Okay, Bruce. Well, thank you for your comments. First all, relative to overseas, we already have some distributions in Europe with EpiFix, AmnioFix. I'm going to let Bill give you a little more detail on that. And management will begin to focus now on moving up and improving where we trade. Although, frankly, we're quite happy with the results we're seeing in terms of volume, and of course price.

Agreed.

We're not having any complaints anymore, so the platform is certainly more than adequate. On the other hand, we want to help our shareholders by moving to one of the other more mature exchanges. We'll focus on that shortly, but I think one of the issues that people might be concerned about is the Sarbanes-Oxley issues. Well, we've been complying with those. At the end of this fiscal year, our auditors will certify our Sarbanes-Oxley procedures. I think we'll certainly be where we're supposed to be there.

So, the issues associated with where we're trading, we've just been busy doing a few other things, as evidenced by the quarterly results, and we'll get around to dealing with those matters shortly.

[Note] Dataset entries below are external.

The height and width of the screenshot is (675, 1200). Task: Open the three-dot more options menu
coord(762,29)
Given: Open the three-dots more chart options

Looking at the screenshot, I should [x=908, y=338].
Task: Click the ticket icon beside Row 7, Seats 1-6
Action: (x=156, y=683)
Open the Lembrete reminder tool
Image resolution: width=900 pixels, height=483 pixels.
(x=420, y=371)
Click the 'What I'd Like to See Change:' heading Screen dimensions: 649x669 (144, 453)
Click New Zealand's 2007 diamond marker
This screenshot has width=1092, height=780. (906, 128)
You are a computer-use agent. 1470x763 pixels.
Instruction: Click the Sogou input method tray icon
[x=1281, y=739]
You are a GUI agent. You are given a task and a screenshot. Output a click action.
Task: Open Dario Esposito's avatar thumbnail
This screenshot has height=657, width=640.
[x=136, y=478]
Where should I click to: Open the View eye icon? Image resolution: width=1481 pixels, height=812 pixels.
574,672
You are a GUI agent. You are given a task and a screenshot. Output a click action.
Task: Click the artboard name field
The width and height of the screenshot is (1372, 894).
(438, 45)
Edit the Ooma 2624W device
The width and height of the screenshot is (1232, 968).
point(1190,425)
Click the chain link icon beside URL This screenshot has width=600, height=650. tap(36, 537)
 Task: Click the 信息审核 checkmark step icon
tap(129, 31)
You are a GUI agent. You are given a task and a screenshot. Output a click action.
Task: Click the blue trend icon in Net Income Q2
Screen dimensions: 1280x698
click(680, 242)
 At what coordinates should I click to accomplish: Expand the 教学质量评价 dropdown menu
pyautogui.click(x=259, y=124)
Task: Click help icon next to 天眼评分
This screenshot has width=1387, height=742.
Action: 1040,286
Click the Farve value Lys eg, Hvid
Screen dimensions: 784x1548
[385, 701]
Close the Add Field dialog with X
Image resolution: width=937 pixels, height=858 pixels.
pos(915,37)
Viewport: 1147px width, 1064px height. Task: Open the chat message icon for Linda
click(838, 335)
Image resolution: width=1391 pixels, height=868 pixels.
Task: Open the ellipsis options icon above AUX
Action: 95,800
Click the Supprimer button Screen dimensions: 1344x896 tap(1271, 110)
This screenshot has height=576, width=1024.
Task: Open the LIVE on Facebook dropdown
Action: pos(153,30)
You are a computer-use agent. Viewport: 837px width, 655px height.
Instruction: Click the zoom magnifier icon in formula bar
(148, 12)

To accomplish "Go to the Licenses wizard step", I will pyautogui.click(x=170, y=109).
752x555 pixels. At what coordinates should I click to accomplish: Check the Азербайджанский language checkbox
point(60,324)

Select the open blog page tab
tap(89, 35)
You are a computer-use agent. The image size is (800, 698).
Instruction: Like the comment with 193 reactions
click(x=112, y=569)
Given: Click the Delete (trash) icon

Now, I want to let Bill give you a little more detail on the European situation.

We are already in Europe. It's not been a major focus for us, but we have been essentially utilizing distribution that we had set up originally for our HydroFix product line, and we've got -- we are almost ready to sell into the U.K. We've been going through the registration process there. We are already in Italy. We've already sold into Ireland. And also, moving over into the Middle East a little bit, we've sold into Saudi Arabia, and in Asia, we've sold into South Korea. And I think we are also -- have the ability to sell into Spain.

I don't think I've missed anybody. I think that pretty much covers it. We were actually evaluating how we can expand our presence now in Europe. We want to be a little careful to not spend a lot of time and attention there until we make sure we've properly addressed the US market, because we have so much opportunity here. So, we don't want to get too de-focused. But we have some opportunity. We expect to see our sales there grow over the coming quarters.

Great. Thank you.

Thank you, Bruce.

Thanks, Bruce.

Well, thank you very much for your question. (Operator Instructions).

Okay. I don't think we have any more questions.

We have no questions at this time. I'd now like to turn the call over Mr. Pete Petit for closing remarks. Thank you.

Well, thank you, Lisa. And I'll comment again on what a beautiful British accent you have. It's great to have a little international flair this morning.

For our shareholders, I appreciate your comments. We've had a lot of comments come in this morning. Your management team is working very hard, very diligently, and very effectively. And we hope to continue to report, frankly, expect to continue to report good results for you. There are a number of issue we're working with on a day-to-day basis in terms of -- particularly, in terms of reimbursement. Those are issues that are very, very important to a company that is in our stage of growth.

And I think we have the professionals here that know how to work through those issues, and help bring the reimbursement side of things into proper focus, and get through the concerns and constraints that the reimbursement organizations may have with a company that in our state of growth, and with a new set of grafts that are apparently very clinically effective and cost effective, but they want absolute proof of that. So, we'll continue to go down that path.

So, thanks so much. Look for press releases from us, because we expect to be releasing some other news here as the quarter progresses on a number of issues, and we'll go from there. And thanks so much for your support and confidence.

Thank you very much to all the presenters. Thank you very much, ladies and gentlemen, for your participation in today's conference. This concludes your presentation. You may now disconnect. Have a good day. Thank you.